+1 to everything Dan said, including the "who cares if it works?".
I was definitely coming at it from the kernel perspective, I joined Sun
just after SunOS 4.0 came out; that was the release that made mmap/page
cache be a coherent thing, the buffer cache was almost completely gone,
I think it was still used for inodes and directories but no user data
was in there.
The amount of work that went into that was huge but the resulting kernel
was actually smaller (I think) and much easier to understand and maintain
(I know). And the kernel team was quite proud of that work, with good
reason.
Which is why it blows my mind that the same organization that saw the
value of have one way to do things, did a 180 and said the page cache
isn't that important. When I talked to the ZFS guys about it, their
plan was that ZFS was going to be the only local file system so it sort
of didn't matter. But that's nonsense, you are going to have tmpfs,
nfs, vfat, ntfs, whatever apple uses, etc. So you are going to have a
page cache for all of those, which means the page cache is never going
away, which means that mmap() wants pages (remember, you can mmap stuff
that isn't in memory, you need the hardware to fault for you so you can
go get it). The ZFS guys said making that work is too hard, we did it
in BitKeeper, it works fine.
So the combination of going back to something anyone with OS smarts
knows is a bad idea plus the fact that I know from personal experience
that they could have done in the page cache and still have compression
and XOR, yeah, I lost a lot of respect for those guys.

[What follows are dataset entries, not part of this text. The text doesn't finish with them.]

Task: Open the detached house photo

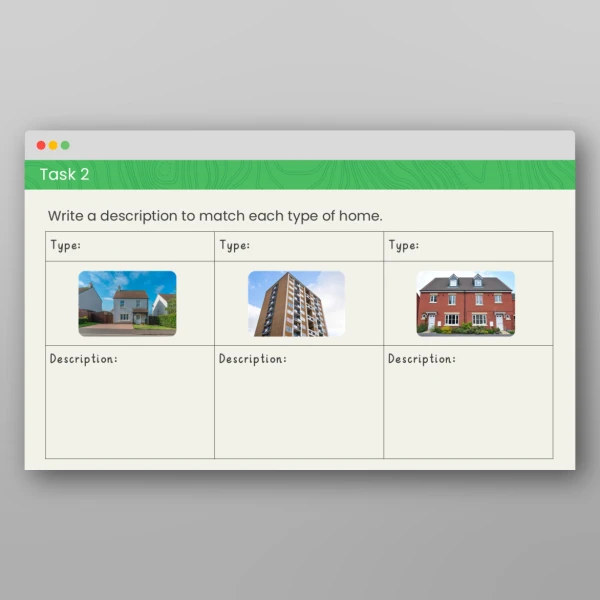Action: click(x=127, y=303)
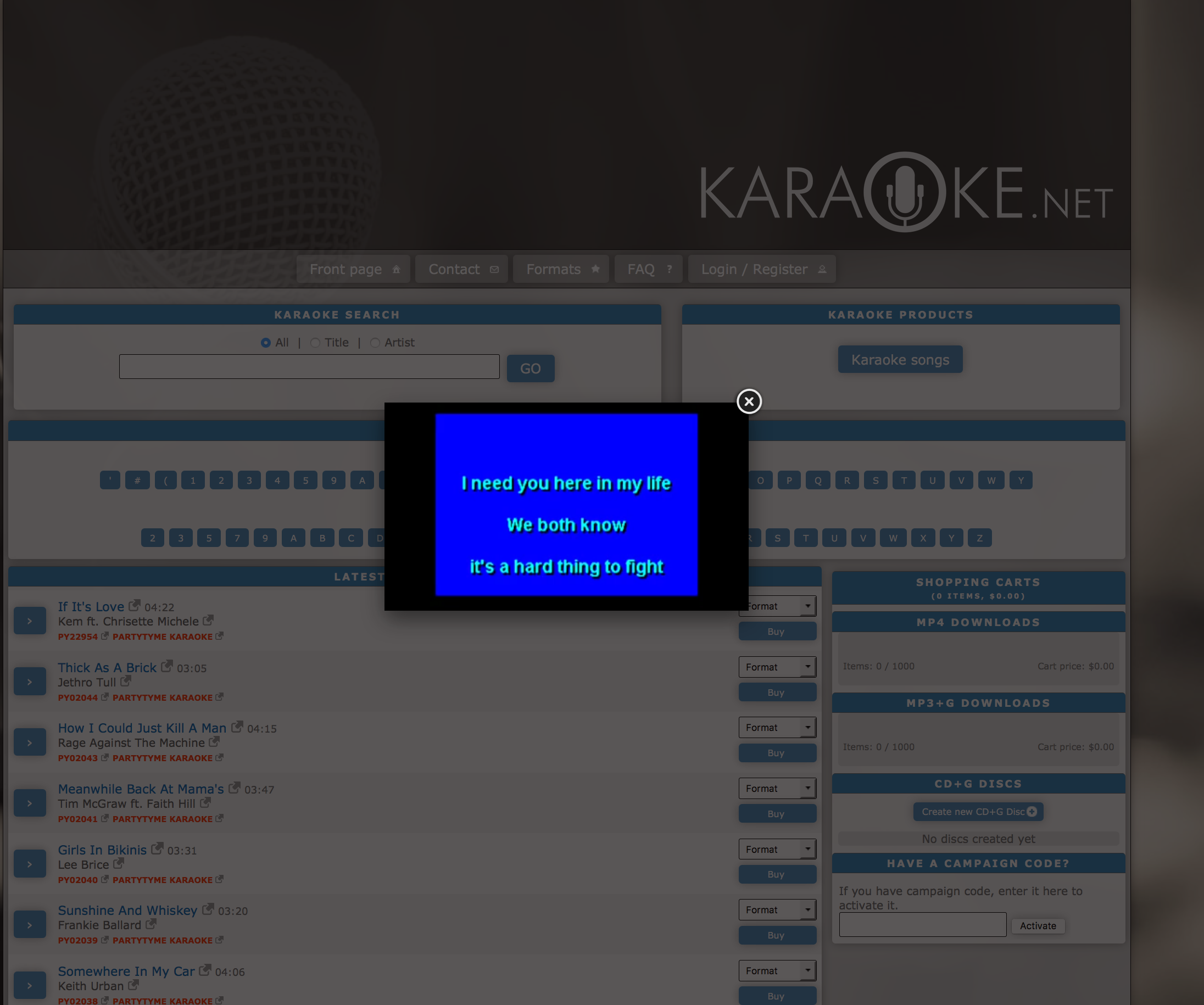
Task: Click the external link icon beside If It's Love
Action: click(x=134, y=605)
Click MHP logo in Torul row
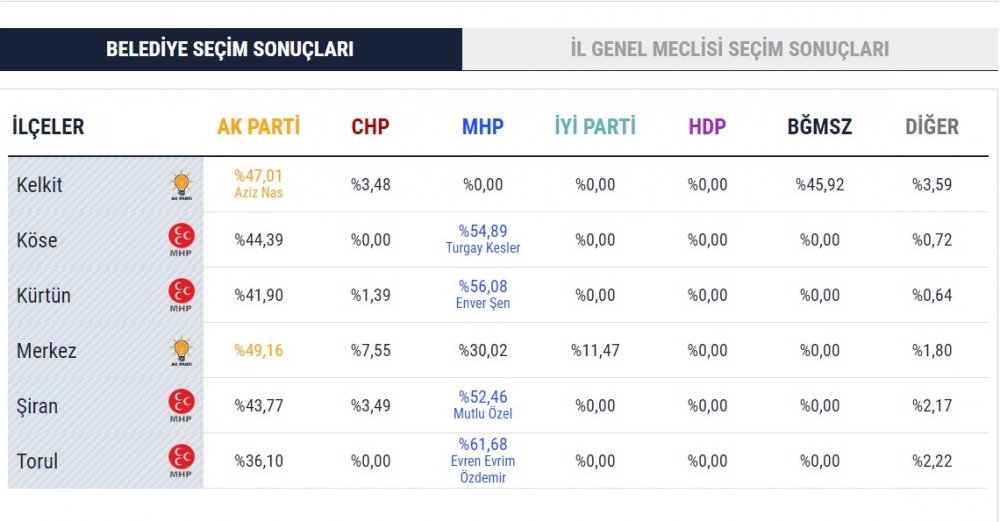Image resolution: width=1000 pixels, height=522 pixels. 181,461
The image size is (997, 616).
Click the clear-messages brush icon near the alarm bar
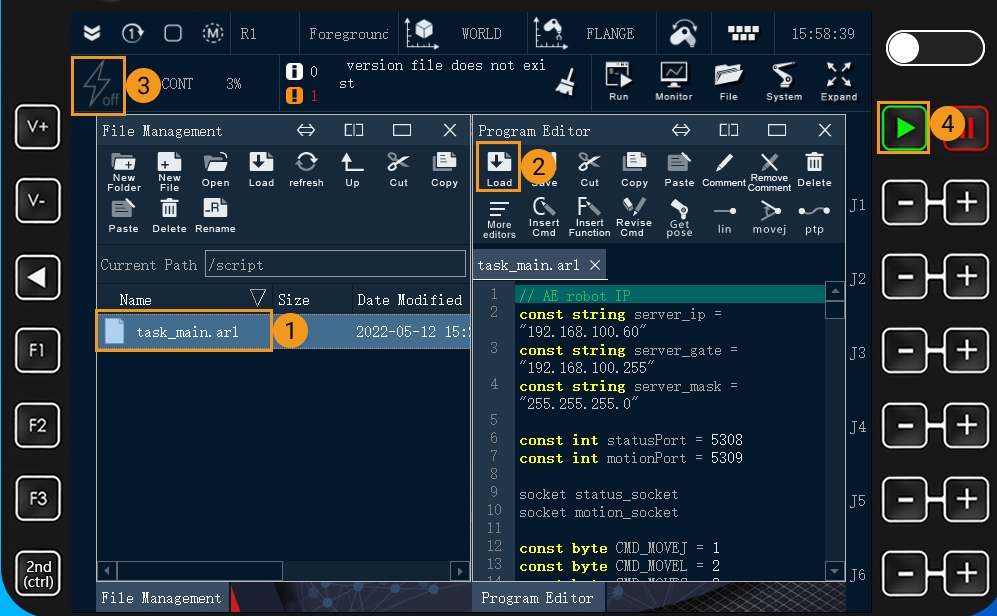[x=567, y=82]
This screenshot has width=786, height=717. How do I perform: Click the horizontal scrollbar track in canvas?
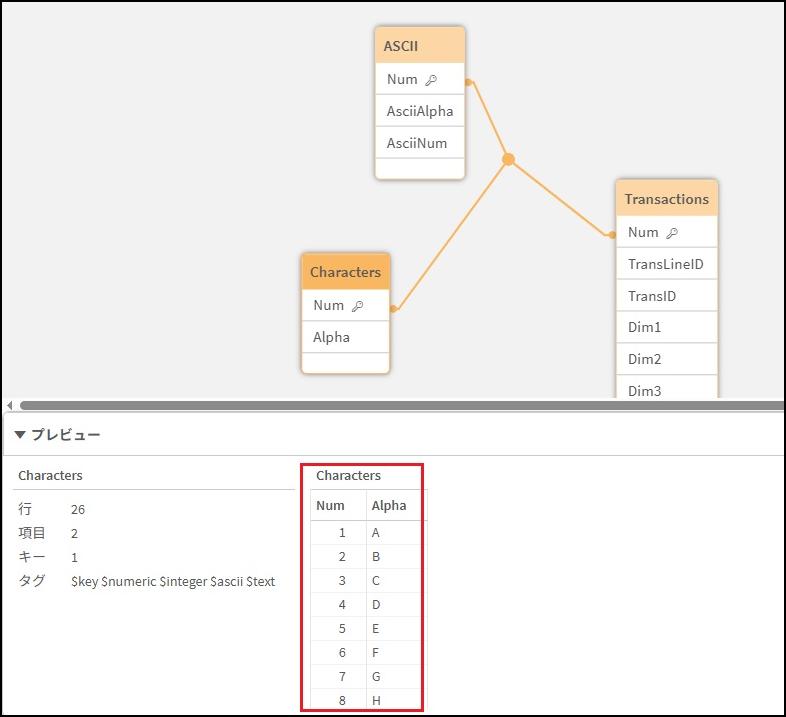[x=400, y=405]
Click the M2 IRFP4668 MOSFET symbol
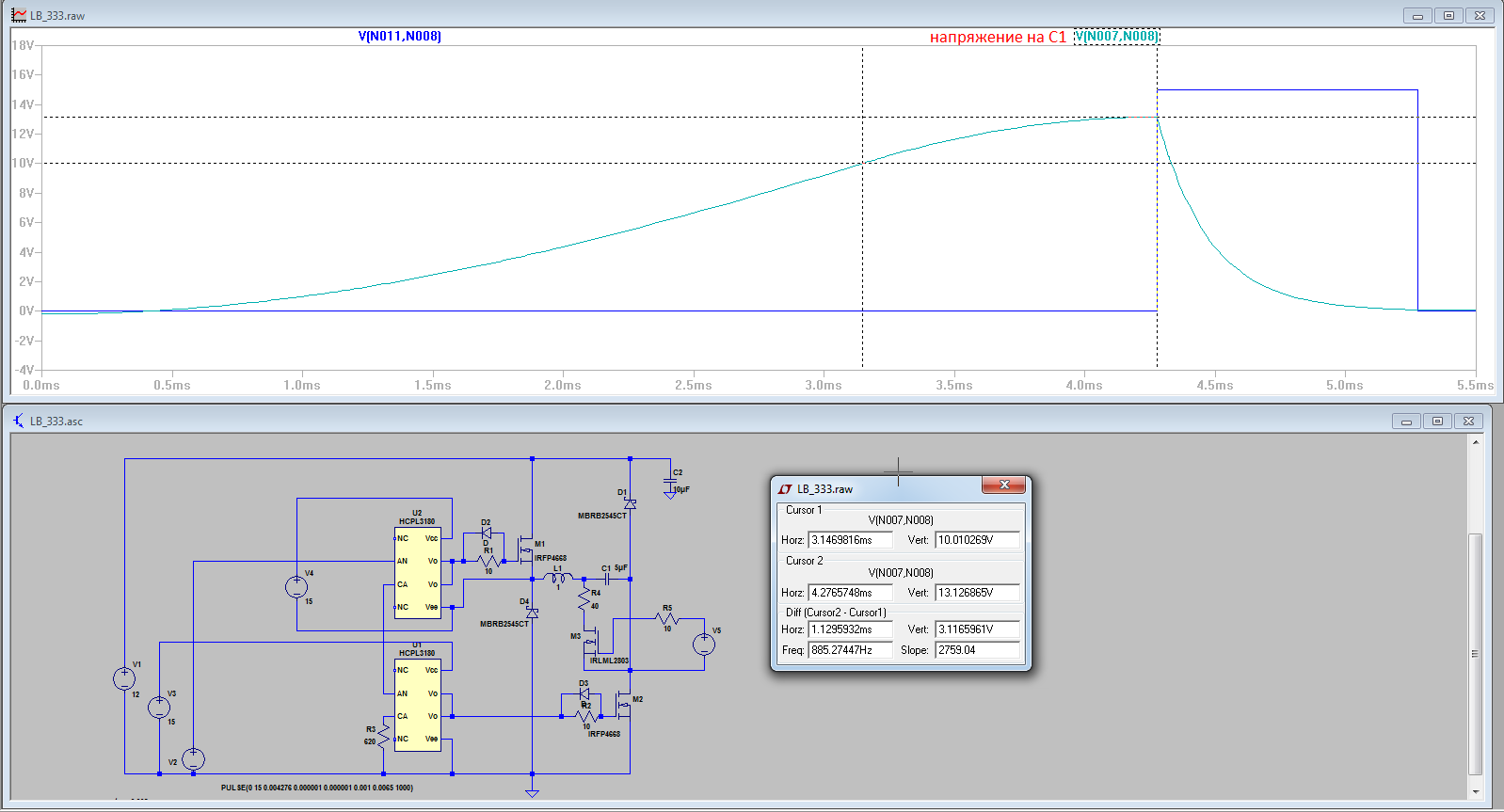The image size is (1504, 812). pos(623,705)
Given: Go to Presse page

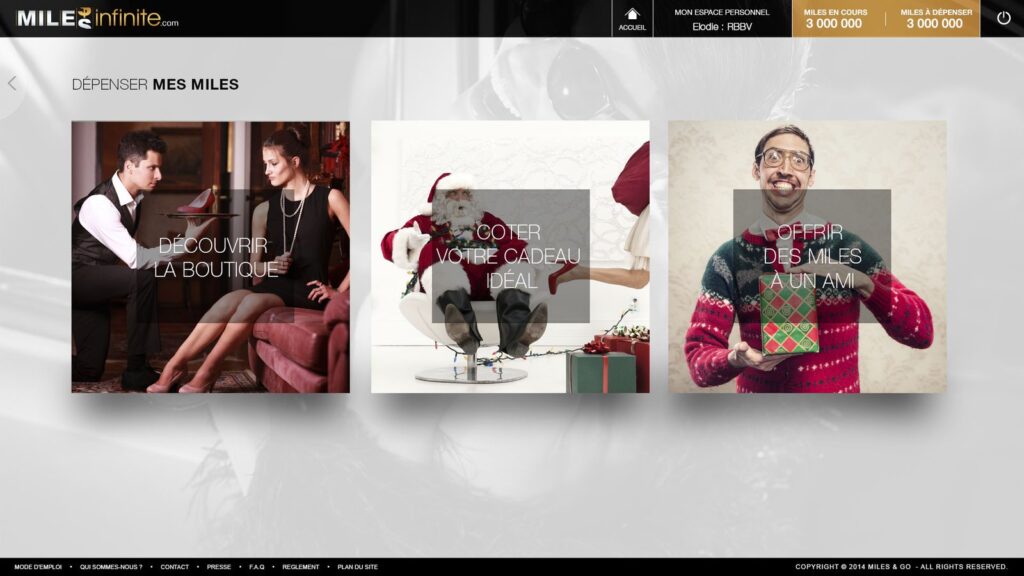Looking at the screenshot, I should (x=219, y=567).
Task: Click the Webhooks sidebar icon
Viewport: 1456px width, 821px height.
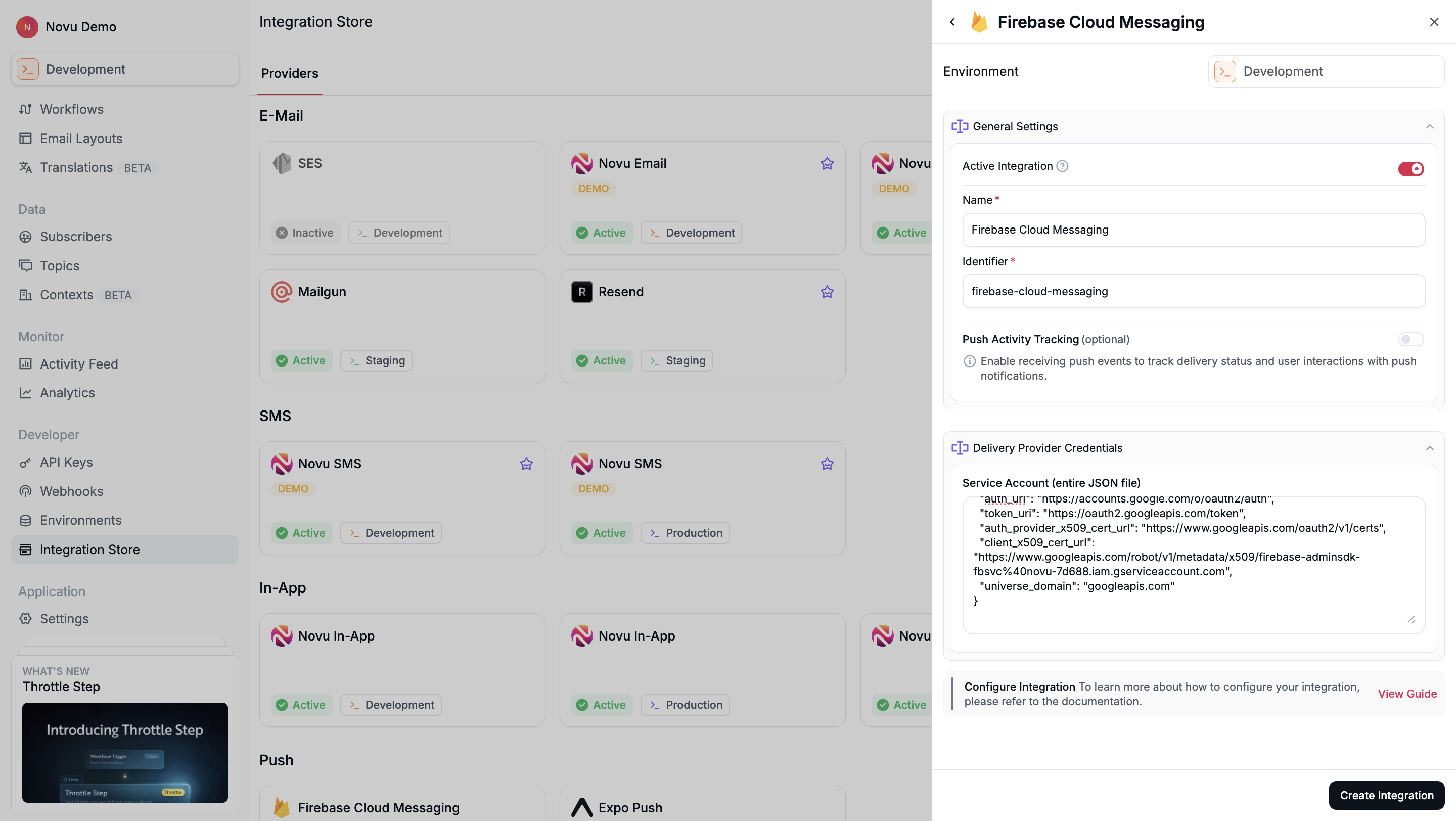Action: (x=25, y=491)
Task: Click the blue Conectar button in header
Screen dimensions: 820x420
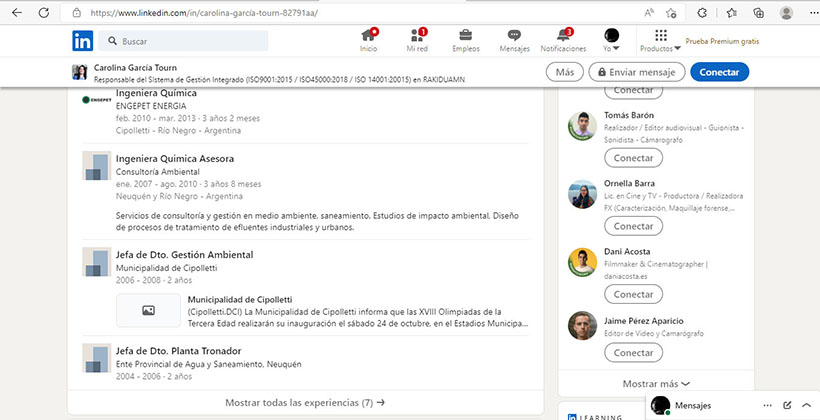Action: (719, 72)
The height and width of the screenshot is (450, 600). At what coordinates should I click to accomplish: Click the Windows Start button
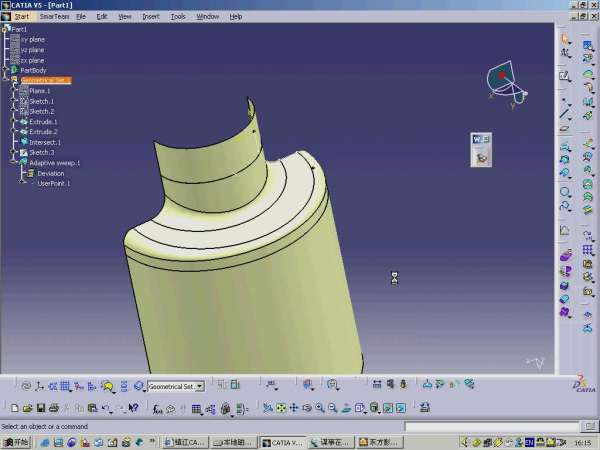tap(16, 441)
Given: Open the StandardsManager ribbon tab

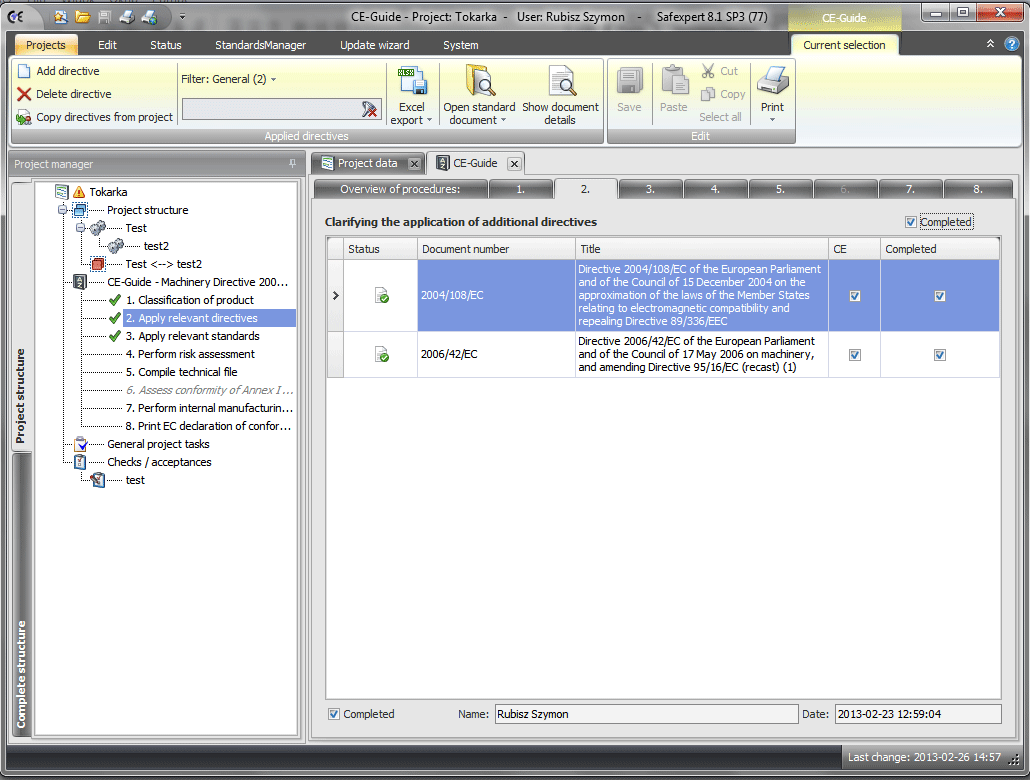Looking at the screenshot, I should pyautogui.click(x=260, y=45).
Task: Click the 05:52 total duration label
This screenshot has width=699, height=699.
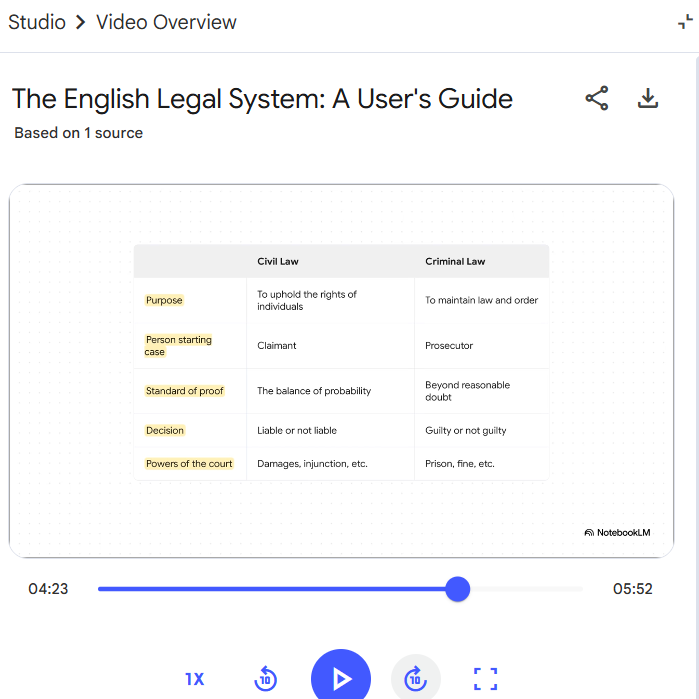Action: [632, 589]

ZFS is very useful, it could have been that and played nice with the
page cache.
On Thu, Feb 04, 2021 at 11:32:31AM -0500, Dan Cross wrote:
On Thu, Feb 4, 2021 at 10:47 AM Will Senn
<will.senn(a)gmail.com> wrote:
[snip]
In response to the negative vibes around ZFS. [snip]
I think the discordance is around the semantics ZFS's implementation
implies. Larry's point about mmap() vs a buffer cache is entirely valid; it
took lots of people heroic amounts of work worthy of Greek sagas to bridge
the difference between the original buffer and VM page caches, but ZFS
says, "meh. too much work; not worth it." The practical implication of that
is that memory mapped IO (via `mmap`) is no longer coherent with file IO
(via `open`/`close`/`read`/`write`) without lots of work that both degrades
performance and add complexity.
The question that a lot of folks who use ZFS regularly ask is, "does that
matter?" And perhaps it doesn't: if I've got a file server sitting there
serving NFS, do I care what it's kernel is doing? As long as it's
saturating the network and disks, and it's reliable...not really.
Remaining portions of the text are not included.